** PROVIDED PASSAGE follows **
In 2002, fellow Square Enix colleagues Kenichiro Fukui and Tsuyoshi Sekito asked Uematsu to join them in forming a rock band that focused on reinterpreting and expanding on Uematsu's compositions. He declined their offer at first because he was too busy with work; however, after agreeing to perform with Fukui and Sekito in a live performance as a keyboardist, he decided to join them in making a band. An employee at Square Enix, Mr. Matsushita, chose the name The Black Mages for their band. In 2003, Keiji Kawamori, Arata Hanyuda, and Michio Okamiya also joined the band. The Black Mages have released three studio albums, and have appeared at several concerts to promote their albums.

As a Freelancer
Uematsu left Square Enix in 2004 and formed his own company called Smile Please; he also created the music production company Dog Ear Records in 2006. The reason for Uematsu's departure was that the company moved their office from Meguro to Shinjuku, Tokyo, and he was not comfortable with the new location. He does, however, continue to compose music as a freelancer for Square Enix. In 2005, Uematsu and several members of The Black Mages created the score for the CGI film Final Fantasy VII Advent Children. Uematsu composed only the main theme for Final Fantasy XII (2006); he was originally offered the job of creating the full score, but Sakimoto was eventually assigned as the main composer instead. Uematsu was also initially going to create the theme song for Final Fantasy XIII (2010). However, after being assigned the task of creating the entire score of Final Fantasy XIV, Uematsu decided to hand the job over to the main Final Fantasy XIII composer, Hamauzu.
Uematsu also works closely with Sakaguchi's development studio Mistwalker, and has composed the games in the Blue Dragon series, Lost Odyssey (2007), and Away Shuffle Dungeon (2008); he was also the composer of the canceled game Cry On. He is currently composing the music for another Mistwalker title The Last Story (2011).
He scored the PlayStation Portable title Anata o Yurusanai in 2007 and the arcade game Lord of Vermillion in 2008. Uematsu created the main theme for the multi-composer game Super Smash Bros. Brawl in 2008. He composed the music for the 2009 anime Guin Saga; this marked the first time he provided a full score for an animated series. He recently worked on Sakura Note for the Nintendo DS and is currently working on another DS project for Level 5 and Brownie Brown called Fantasy Life.

Personal Life
Uematsu currently resides in Tokyo, Japan with his wife, Reiko, whom he met during his college days, and their Beagle, Pao. They also have a summer cabin in Yamanakako, Yamanashi. In his spare time, he enjoys watching professional wrestling, drinking beer, and bicycling. Uematsu has said that he originally wanted to become a professional wrestler, and that it was a career dream when he was little.
** End of PROVIDED PASSAGE **
STUDY QUESTIONS -
a – Answer these questions using the Uematsu passage:
(i) Who chose the name The Black Mages for the band?
(ii) In what year did Uematsu create the music production company Dog Ear Records?
(iii) What is the name of Uematsu's Beagle?
b – Extract the part of the Uematsu passage that begins at the words "Uematsu also works" and stops after the words "called Fantasy Life.", copying it word for word.
** MATERIAL SUPPLIED follows **
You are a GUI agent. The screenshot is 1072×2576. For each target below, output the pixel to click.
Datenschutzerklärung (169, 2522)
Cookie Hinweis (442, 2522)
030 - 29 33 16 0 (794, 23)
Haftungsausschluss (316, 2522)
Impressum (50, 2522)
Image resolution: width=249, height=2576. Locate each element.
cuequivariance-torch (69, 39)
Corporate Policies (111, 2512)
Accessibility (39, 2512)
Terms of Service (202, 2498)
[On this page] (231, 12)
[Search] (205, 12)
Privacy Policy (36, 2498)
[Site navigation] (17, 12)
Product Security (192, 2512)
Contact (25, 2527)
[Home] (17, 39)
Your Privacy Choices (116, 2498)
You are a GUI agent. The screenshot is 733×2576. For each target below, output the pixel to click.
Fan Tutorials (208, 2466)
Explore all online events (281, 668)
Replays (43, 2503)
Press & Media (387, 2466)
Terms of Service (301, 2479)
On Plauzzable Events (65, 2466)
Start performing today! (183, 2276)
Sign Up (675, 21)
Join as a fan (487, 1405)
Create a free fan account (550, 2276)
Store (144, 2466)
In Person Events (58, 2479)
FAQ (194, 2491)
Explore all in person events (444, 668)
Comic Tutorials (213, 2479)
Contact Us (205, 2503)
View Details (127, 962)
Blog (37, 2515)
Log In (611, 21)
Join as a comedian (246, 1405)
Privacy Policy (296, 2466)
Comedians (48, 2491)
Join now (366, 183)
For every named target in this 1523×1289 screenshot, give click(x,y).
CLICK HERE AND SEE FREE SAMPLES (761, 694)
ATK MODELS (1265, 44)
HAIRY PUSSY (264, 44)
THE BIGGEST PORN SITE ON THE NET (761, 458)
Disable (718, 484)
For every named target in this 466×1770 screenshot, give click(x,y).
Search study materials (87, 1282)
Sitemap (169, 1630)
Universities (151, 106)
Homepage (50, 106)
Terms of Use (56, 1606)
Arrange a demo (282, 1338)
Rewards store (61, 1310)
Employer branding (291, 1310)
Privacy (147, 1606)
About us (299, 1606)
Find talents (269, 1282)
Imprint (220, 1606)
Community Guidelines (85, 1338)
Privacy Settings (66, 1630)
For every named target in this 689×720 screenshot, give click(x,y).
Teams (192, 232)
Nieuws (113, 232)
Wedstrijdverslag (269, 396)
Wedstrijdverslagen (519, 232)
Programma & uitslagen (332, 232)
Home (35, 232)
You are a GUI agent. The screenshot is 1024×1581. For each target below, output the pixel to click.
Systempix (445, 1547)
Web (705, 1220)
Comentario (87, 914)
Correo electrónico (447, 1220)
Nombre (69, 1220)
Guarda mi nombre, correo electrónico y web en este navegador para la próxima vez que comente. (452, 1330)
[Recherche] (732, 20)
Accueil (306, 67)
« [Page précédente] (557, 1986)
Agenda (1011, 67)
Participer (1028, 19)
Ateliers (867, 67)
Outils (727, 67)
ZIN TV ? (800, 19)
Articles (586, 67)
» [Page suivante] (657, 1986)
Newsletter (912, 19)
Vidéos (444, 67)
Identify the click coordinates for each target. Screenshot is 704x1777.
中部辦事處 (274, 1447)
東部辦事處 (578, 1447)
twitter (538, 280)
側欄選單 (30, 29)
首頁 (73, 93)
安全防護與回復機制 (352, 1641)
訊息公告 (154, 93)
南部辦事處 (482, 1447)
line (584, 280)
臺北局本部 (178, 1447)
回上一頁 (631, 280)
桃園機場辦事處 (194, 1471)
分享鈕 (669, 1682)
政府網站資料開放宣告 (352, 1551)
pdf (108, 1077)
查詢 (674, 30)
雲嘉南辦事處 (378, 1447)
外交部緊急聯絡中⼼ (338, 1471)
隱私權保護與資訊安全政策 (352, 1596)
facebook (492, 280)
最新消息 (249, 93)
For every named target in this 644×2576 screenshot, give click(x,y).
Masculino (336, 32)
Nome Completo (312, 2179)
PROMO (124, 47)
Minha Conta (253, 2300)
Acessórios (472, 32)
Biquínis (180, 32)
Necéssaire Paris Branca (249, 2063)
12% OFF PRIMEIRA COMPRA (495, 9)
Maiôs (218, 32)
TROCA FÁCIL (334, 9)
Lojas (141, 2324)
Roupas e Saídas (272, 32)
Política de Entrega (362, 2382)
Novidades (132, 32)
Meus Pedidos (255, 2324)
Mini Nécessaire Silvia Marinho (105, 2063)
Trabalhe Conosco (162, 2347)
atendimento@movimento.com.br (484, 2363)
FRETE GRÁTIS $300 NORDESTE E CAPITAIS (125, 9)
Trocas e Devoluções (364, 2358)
** End of MATERIAL SUPPLIED **
TASK-BY-TASK RESULTS -
a –
(i) Mr. Matsushita, an employee at Square Enix
(ii) 2006
(iii) Pao

b –
Uematsu also works closely with Sakaguchi's development studio Mistwalker, and has composed the games in the Blue Dragon series, Lost Odyssey (2007), and Away Shuffle Dungeon (2008); he was also the composer of the canceled game Cry On. He is currently composing the music for another Mistwalker title The Last Story (2011).
He scored the PlayStation Portable title Anata o Yurusanai in 2007 and the arcade game Lord of Vermillion in 2008. Uematsu created the main theme for the multi-composer game Super Smash Bros. Brawl in 2008. He composed the music for the 2009 anime Guin Saga; this marked the first time he provided a full score for an animated series. He recently worked on Sakura Note for the Nintendo DS and is currently working on another DS project for Level 5 and Brownie Brown called Fantasy Life.